> [EXCERPTED PASSAGE]:
Shanghai Pengxin bought Crafar Farms in 2012 for more than $200 million.

Gary Romano, chief executive of Pengxin International, said the award was recognition for how they had run the farms.

Shanghai Pengxin’s purchase of the farms was controversial – but Mr Romano believed it had been good for New Zealand.

“Look, as a New Zealander, I did think to myself, am I doing something that’s good for New Zealand as well as my company?

“After speaking to a number of economists and thinking clearly through this I’ve come to the view that there is absolutely no downside to foreign investment.

“I think some of the things that the Overseas Investment Office does are very correct.

“So, things like making sure there’s been no money laundering, the right amount of taxes have been paid, people of good character, and that we’ve paid a fair price for the assets in a contestable process – all those things are very, very useful for New Zealand.”

He said once those tests had been passed, such investment provided oxygen for the economy. . .

The combination of foreign investment and local skills has been a winning one which shows the benefits that can result from allowing overseas ownership of some land.

> [PROBLEMS TO WORK ON]:
• A. In the passage on Shanghai Pengxin's purchase of Crafar Farms, in what year did the company buy the farms, and for how much?
• B. Continue the passage on Shanghai Pengxin's ownership of Crafar Farms, starting after its final sentence.

Saved data entries
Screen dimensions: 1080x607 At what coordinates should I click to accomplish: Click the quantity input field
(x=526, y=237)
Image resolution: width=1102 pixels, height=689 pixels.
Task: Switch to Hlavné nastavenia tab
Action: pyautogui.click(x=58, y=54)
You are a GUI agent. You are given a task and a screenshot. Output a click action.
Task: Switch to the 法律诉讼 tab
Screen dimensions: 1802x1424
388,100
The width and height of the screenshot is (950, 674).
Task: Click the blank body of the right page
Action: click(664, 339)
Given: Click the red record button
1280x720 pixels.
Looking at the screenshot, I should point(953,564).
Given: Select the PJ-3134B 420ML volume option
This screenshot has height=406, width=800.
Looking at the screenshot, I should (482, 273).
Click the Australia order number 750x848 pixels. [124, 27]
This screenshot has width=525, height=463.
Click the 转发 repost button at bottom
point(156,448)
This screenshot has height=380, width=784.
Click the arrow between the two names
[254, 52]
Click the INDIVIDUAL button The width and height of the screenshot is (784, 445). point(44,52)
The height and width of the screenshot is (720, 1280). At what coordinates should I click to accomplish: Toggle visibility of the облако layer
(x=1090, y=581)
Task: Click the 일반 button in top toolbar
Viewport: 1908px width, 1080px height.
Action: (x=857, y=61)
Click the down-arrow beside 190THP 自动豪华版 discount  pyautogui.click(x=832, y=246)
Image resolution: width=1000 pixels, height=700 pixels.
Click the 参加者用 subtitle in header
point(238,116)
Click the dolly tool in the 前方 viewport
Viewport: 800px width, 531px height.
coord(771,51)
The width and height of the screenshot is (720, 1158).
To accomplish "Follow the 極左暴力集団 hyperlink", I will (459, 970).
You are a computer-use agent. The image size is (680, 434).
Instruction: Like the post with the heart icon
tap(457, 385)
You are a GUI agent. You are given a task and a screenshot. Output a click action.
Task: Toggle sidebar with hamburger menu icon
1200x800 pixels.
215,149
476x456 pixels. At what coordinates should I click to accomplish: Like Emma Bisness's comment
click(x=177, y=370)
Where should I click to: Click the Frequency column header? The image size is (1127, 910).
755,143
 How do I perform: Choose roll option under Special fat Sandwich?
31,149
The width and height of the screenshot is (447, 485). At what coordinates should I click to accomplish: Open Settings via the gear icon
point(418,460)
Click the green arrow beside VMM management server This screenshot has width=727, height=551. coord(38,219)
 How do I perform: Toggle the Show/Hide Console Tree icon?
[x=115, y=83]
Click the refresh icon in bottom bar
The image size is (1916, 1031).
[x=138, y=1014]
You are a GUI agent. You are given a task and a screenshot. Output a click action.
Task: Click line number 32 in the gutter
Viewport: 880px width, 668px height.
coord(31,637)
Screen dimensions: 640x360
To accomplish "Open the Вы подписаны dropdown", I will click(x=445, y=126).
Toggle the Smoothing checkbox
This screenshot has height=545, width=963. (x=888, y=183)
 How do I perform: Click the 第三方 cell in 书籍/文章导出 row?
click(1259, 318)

> [EXPECTED OUTPUTS]:
• A. Shanghai Pengxin bought Crafar Farms in 2012 for more than $200 million.

• B.
Foreign ownership boosts wages:

September 5, 2014

Trans Tasman on foreign ownership:

The proposed sale of the 13,800ha Lochinver Station, near Taupo to Shanghai Pengxin, which bought the Crafar Farms in a joint venture with Landcorp, reignited the political debate about foreign investment and purchases of Kiwi land. Labour has promised to block the sale if it is not approved before the September 20 election and stop land sales over 5ha except in rare circumstances. Finance spokesman David Parker says land sales to foreigners do not increase output and do not release capital to be reinvested by the NZ owner to create new jobs. Finance Minister Bill English, however, reckons the Govt has struck the right balance between attracting foreign investment and tightening the rules for overseas investment in sensitive land.
Public Disquiet. Chinese investors have been making other investments in the farm sector: they have a minority stake in Blue Sky Meats and the Overseas Investment Office is considering an application to buy Prime Range Meats. Farm leaders have become disquieted. Federated Farmers supports positive overseas investment in NZ’s farming system but is concerned there would be little benefit to NZ if the Lochinver deal is clinched. President William Rolleston says “NZ absolutely needs foreign investment” but only if it benefits the local and national economy. He wants a “substantial and identifiable” benefit test incorporated in overseas investment eligibility criteria. Public opinion survey results this week suggest a majority of voters similarly approve of farm sales to foreigners only when it brings a significant advantage over an NZ buyer such as jobs. Almost 33% want farm sales to foreigners banned.

National raised the already high hurdle foreign buyers have to jump before a purchase is approved and benefits above and beyond those sales to domestic buyers would provide is one of the criteria.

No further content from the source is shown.